Eastern Long Island, where I live, is a microcosm of the health insurance mess in the United States.
In recent days, residents have been receiving a draconian notice from Empire BlueCross BlueShield, the area’s largest health insurer and a division of the biggest health insurer in the nation. “Important Hospital Termination Notice,” it’s headed.
It advises Empire Plan members that unless an “agreement” is reached with the three hospitals that serve eastern Suffolk County, “effective August 1, 2009” each of the hospitals “will no longer be a participating provider with Empire BlueCross BlueShield.”
Empire members would have to pay “out of network” at Southampton Hospital, Peconic Bay Medical Center in Riverhead and Eastern Long Island Hospital in Greenport, except for a few categories including “cases of emergency.”
The Empire letter gives a list of “alternate hospitals”—many miles to the west—including Good Samaritan Hospital in West Islip, Huntington Hospital, St. Catherine of Siena Hospital in Smithtown and Southside Hospital in Bay Shore. Consider the trips of many miles from Montauk or East Hampton or Southampton or Shelter Island or Riverhead to and from these hospitals, especially for the sick.

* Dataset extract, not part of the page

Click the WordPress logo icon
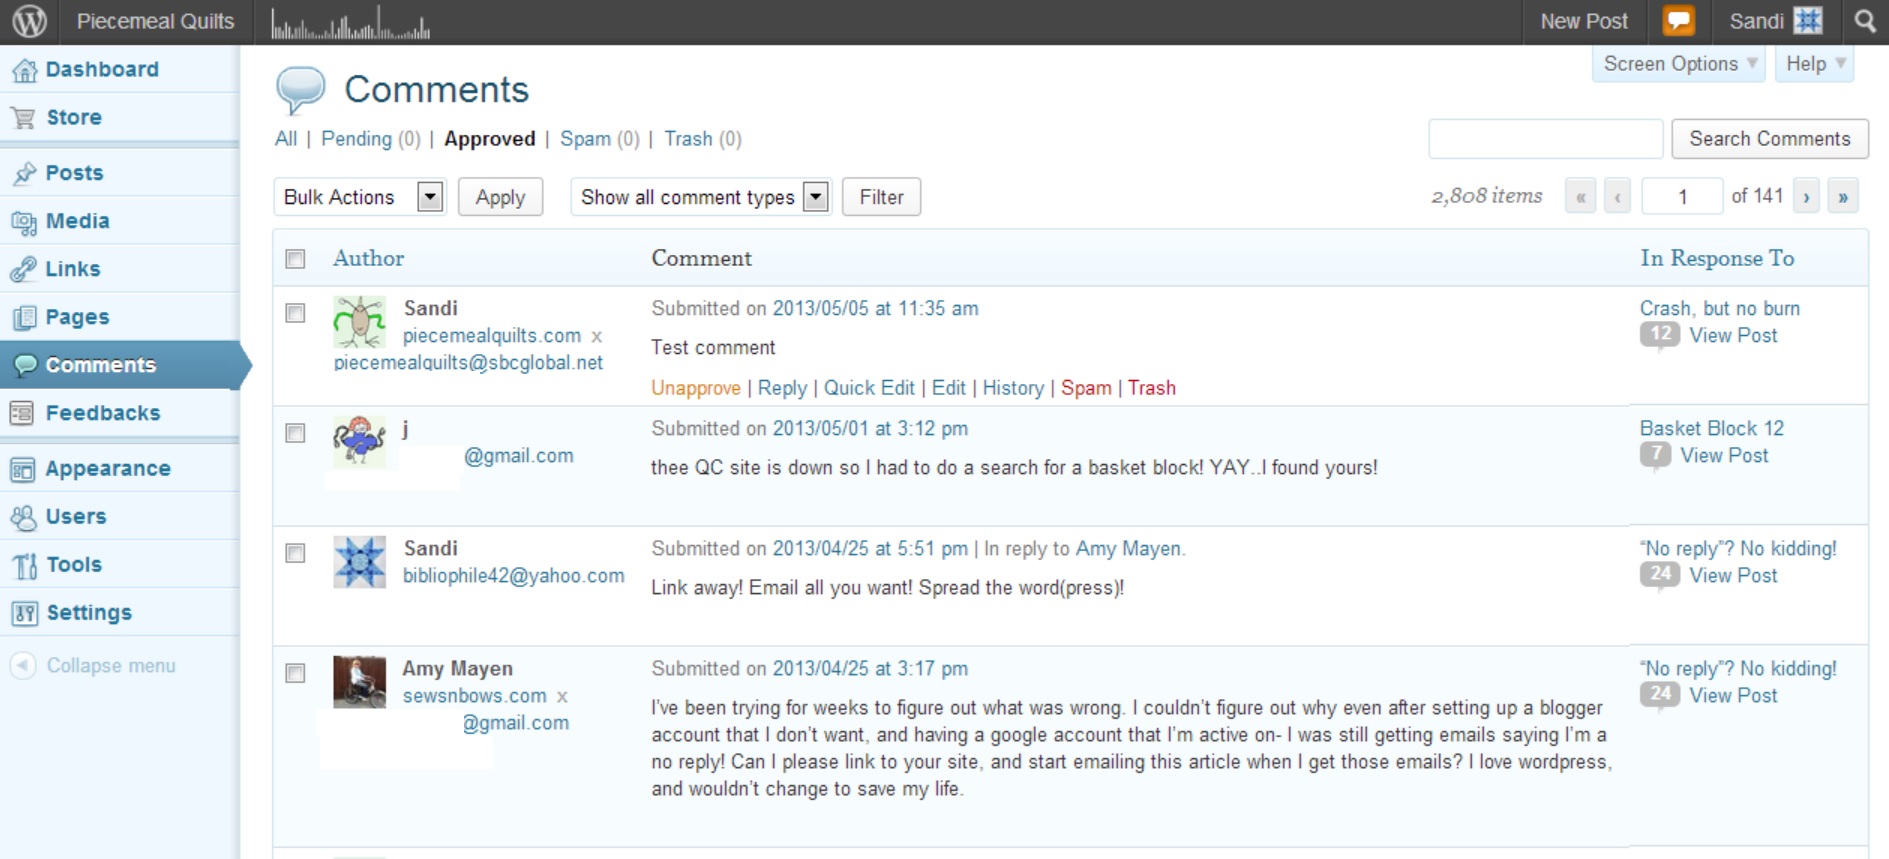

Importantly, Stony Brook University Medical Center—the tertiary care hospital for Suffolk, the place where the most serious and complex medical care is provided—is not on the list. That’s because Empire hasn’t settled on rates with it either, so Empire is getting set to cut off Stony Brook also on August 1.
It’s a health care outrage. People and businesses and government entities are paying great amounts of money for Empire Plan insurance. Hospitals are struggling. Meanwhile, health insurers are making huge profits. The Empire plan is no longer that non-profit mainstay of health insurance in New York State. Five years ago, it was gobbled up by a for-profit company based in Indianpolis, Indiana called WellPoint.
WellPoint, notes Paul Connor, president and chief executive officer of Eastern Long Island Hospital, reported profits last year of $2.5 billion.
Connor, chairman of the East End Health Alliance—a grouping of the three East End hospitals—said the three simply “want to negotiate fair rates” from Empire. There’s a “mismatch,” said O’Connor, in the combination of non-profit hospitals and the for-profit health insurers. It’s a mismatch that has become the basic health care combination in the U.S.
(The other major health insurance entities in this region, GHI and HIP, also switched to becoming profit-making entities in recent years joining into EmblemHealth.)
Kevin Dahill, head of the Nassau-Suffolk Hospital Council, which represents 24 hospitals, said what is happening to the three eastern Suffolk hospitals and Stony Brook is “not an isolated event.”
The health insurers should function as “someone in the middle to broker” between health care providers and employers who buy health insurance for their employees or the employees themselves. But that’s not the case as health insurers have “risen to a level of dominance.” He said: “It’s like you selling your house and the person who walks away with most of the money is the real estate agent.”
“It’s an absurd business,” said Dahill.
It is, yes, wholly absurd—and life-threatening. The health and lives of millions upon millions of Americans are at stake as the private health insurers grab 30 to 40 percent of the money they receive—and on eastern Long Island and elsewhere focus on short-changing hospitals, doctors and patients to get their profits higher. (In comparison, non-profit Medicare has 5 percent overhead.)
The “termination” which Empire is threatening the hospitals should instead be what happens to Empire. It and the for-profit health insurance companies that have become central to health care in recent years should be eliminated.
The sensible solution now being debated nationally is for the U.S. government to create a single-payer or “Medicare for-all” national non-profit health care program. Polls show a large majority of Americans, and their doctors, support this. Meanwhile, the for-profit health insurance industry is fighting back—while undercutting health care here and everywhere else in America.
Getting in touch with your representatives in Congress and offering your view would be important.